Results of the model fit to the L1 accuracy rate data revealed a significant main effect of grammatical aspect (β = −1.23, SE = 0.55, p = 0.025), indicating that imperfective sentences were responded to more accurately than perfective sentences. Although we did not find a significant interaction between grammatical and lexical aspects, we nevertheless conducted separate analyses to pinpoint the potential locus of the grammatical and lexical aspect effects precisely. Only the model for the ACT sentences showed a main effect of grammatical aspect (β = −1.47, SE = 0.59, p = 0.013) in that imperfective sentences were responded to more accurately than perfective sentences in the case of ACT sentences. Turning to the results for the accuracy rate from the L2 group, the model fit showed a main effect of grammatical aspect (β = −0.64, SE = 0.29, p = 0.029), induced by higher accuracy rates for imperfective sentences than for perfective sentences. In addition, there was an interaction between grammatical aspect and lexical aspect (β = −2.62, SE = 0.59, p < 0.001): Imperfective sentences were responded to with higher accuracies than perfective sentences if they contain ACTs (β = 1.95, SE = 0.43, p < 0.001) and perfective sentences were responded to with marginally higher accuracies than imperfective sentences if they contain ACCs (β = −0.67, SE = 0.40, p = 0.091).

When included in the model as a continuous variable, language proficiency did not exhibit any effect. Language proficiency was then added to the model as a categorical variable and again showed no main effect and interaction between grammatical aspect and lexical aspect. However, treating proficiency as a categorical predictor allowed us to conduct by-proficiency level analyses to detect if each level of L2 participants revealed the same pattern of effects caused by the grammatical and lexical aspects. For the intermediate level L2 subgroup, a significant interaction between grammatical aspect and lexical aspect was observed (β = −2.94, SE = 1.05, p = 0.005) and this L2 subgroup had significantly more accuracies on imperfective sentences than on perfective sentences in the ACT condition (M = 0.96 vs. M = 0.76). The same imperfective advantage in ACT condition was observed among both the advanced level (M = 0.92 vs. M = 0.78) and the advanced-plus level subgroups (M = 1.0 vs. M = 0.7). In other words, in all the three proficiency subgroups, imperfective sentences were responded to more accurately than perfective sentences in the ACT condition.
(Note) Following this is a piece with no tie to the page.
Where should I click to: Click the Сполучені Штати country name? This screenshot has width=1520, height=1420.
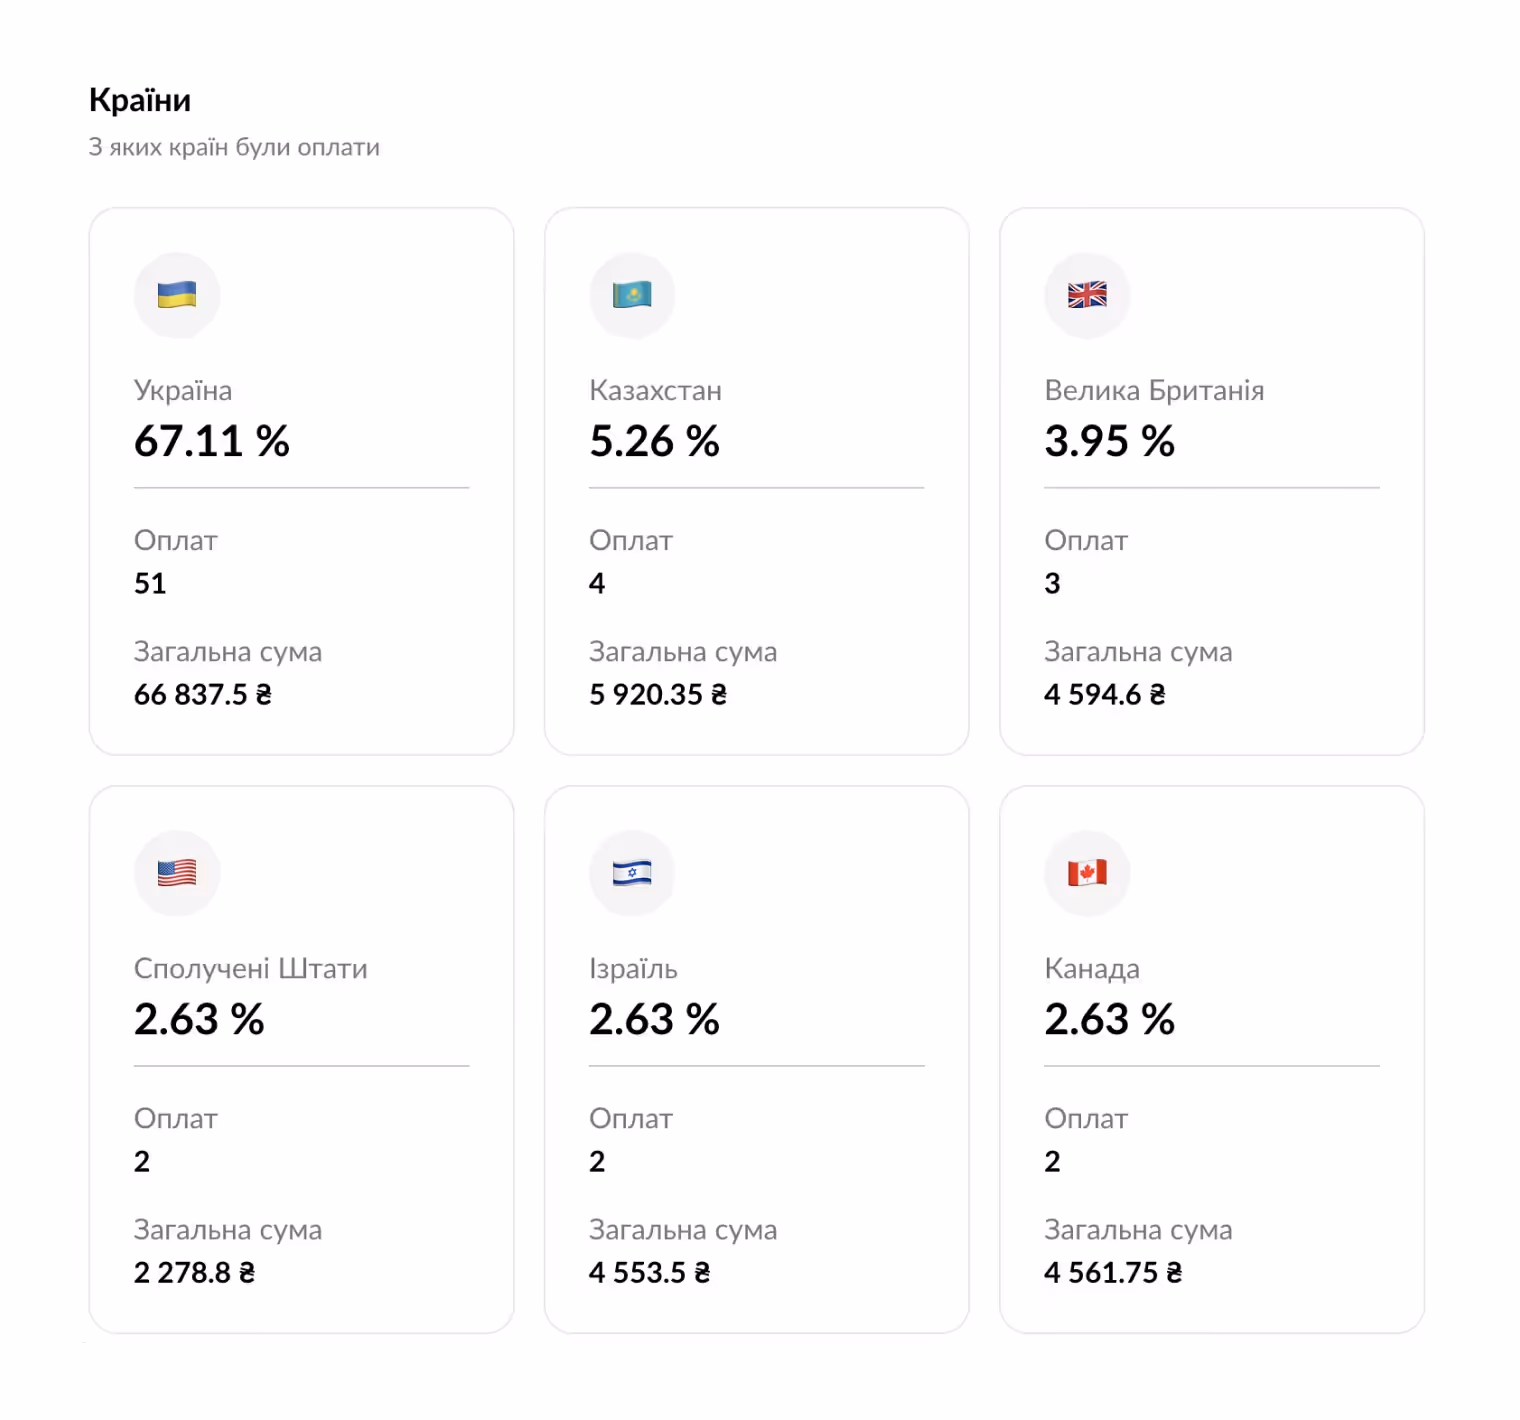(x=251, y=968)
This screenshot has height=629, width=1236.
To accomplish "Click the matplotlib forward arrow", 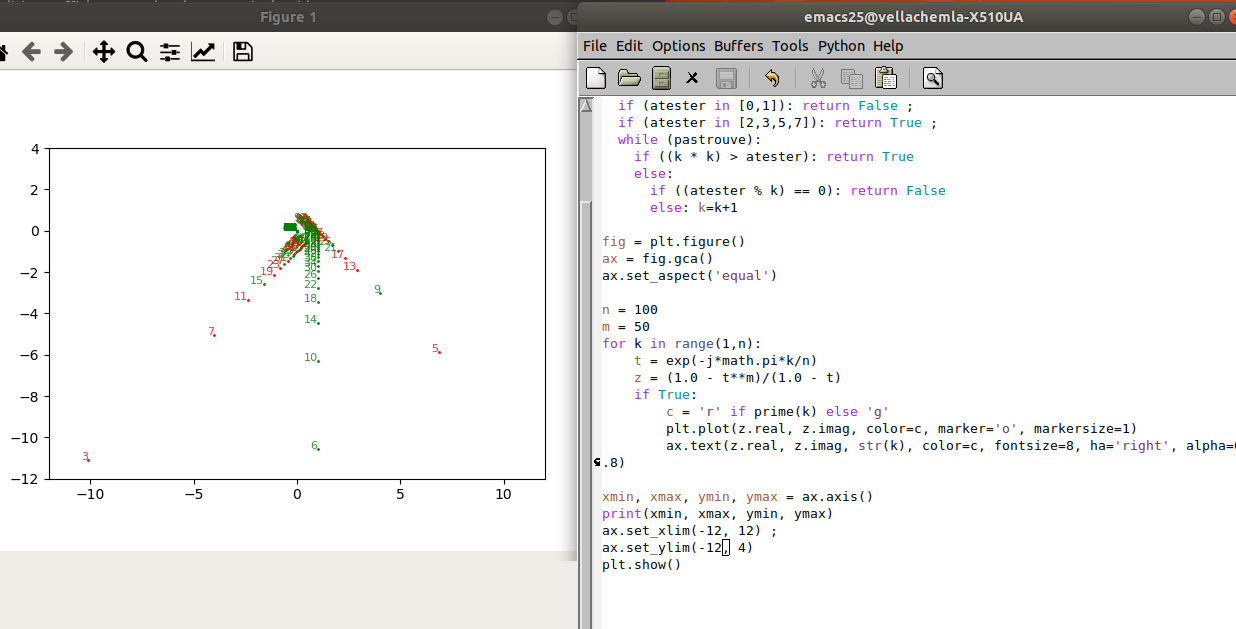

The influence of WMC on L2 participants’ accuracy rates was also explored. The model for the L2 group including working memory span (centered and scaled) and its interaction with grammatical aspect and lexical aspect returned a main effect of working memory span (β = 0.33, SE = 0.16, p = 0.035). That is, not surprisingly, participants with a higher working memory span responded to the stimuli more accurately. More crucially, grammatical aspect significantly interacted with working memory (β = −0.56, SE = 0.28, p = 0.046). Mean accuracy rates for each grammatical aspect (imperfective vs. perfective) are presented as a function of L2 participants’ working memory scores in Figure 4, which were plotted from the model fit. For both imperfective and perfective aspects, L2 participants with higher WMC performed more accurately than those with lower WMC. As accuracies in imperfectives improved more rapidly than accuracies in perfectives, the difference in accuracy rates between imperfectives and perfectives decreased as participants’ WMC increased.

FIGURE 4

Figure 4. SPMT: The difference in mean accuracy rates between imperfectives and perfectives as a function of WMC in L2 learners.

Finally, we probed the potential influence of participants’ heritage vs. non-heritage language experience by modeling participants’ accuracy rates as a function of language exposure experience (heritage vs. non-heritage) and its interaction with the grammatical and lexical aspects. The model fit revealed no main effect and interaction for language experience. Separate analyses on heritage and non-heritage language participants showed that both groups of participants responded to imperfective sentences more accurately than to perfective sentences in the case of ACT (Heritage: β = 2.07, SE = 0.66, p = 0.002; Non-heritage: β = 1.88, SE = 0.57, p = 0.001).

Response time data

Descriptive statistics for raw response times by group are reported in Table 2 and plotted for the L1 group in Figure 5 and for the L2 group in Figure 6.

TABLE 2

Table 2. Response times across conditions by group: mean (standard deviation: sd).

FIGURE 5

Figure 5. SPMT: Mean RTs across conditions in L1 speakers.

FIGURE 6

Figure 6. SPMT: Mean RTs across conditions in L2 learners.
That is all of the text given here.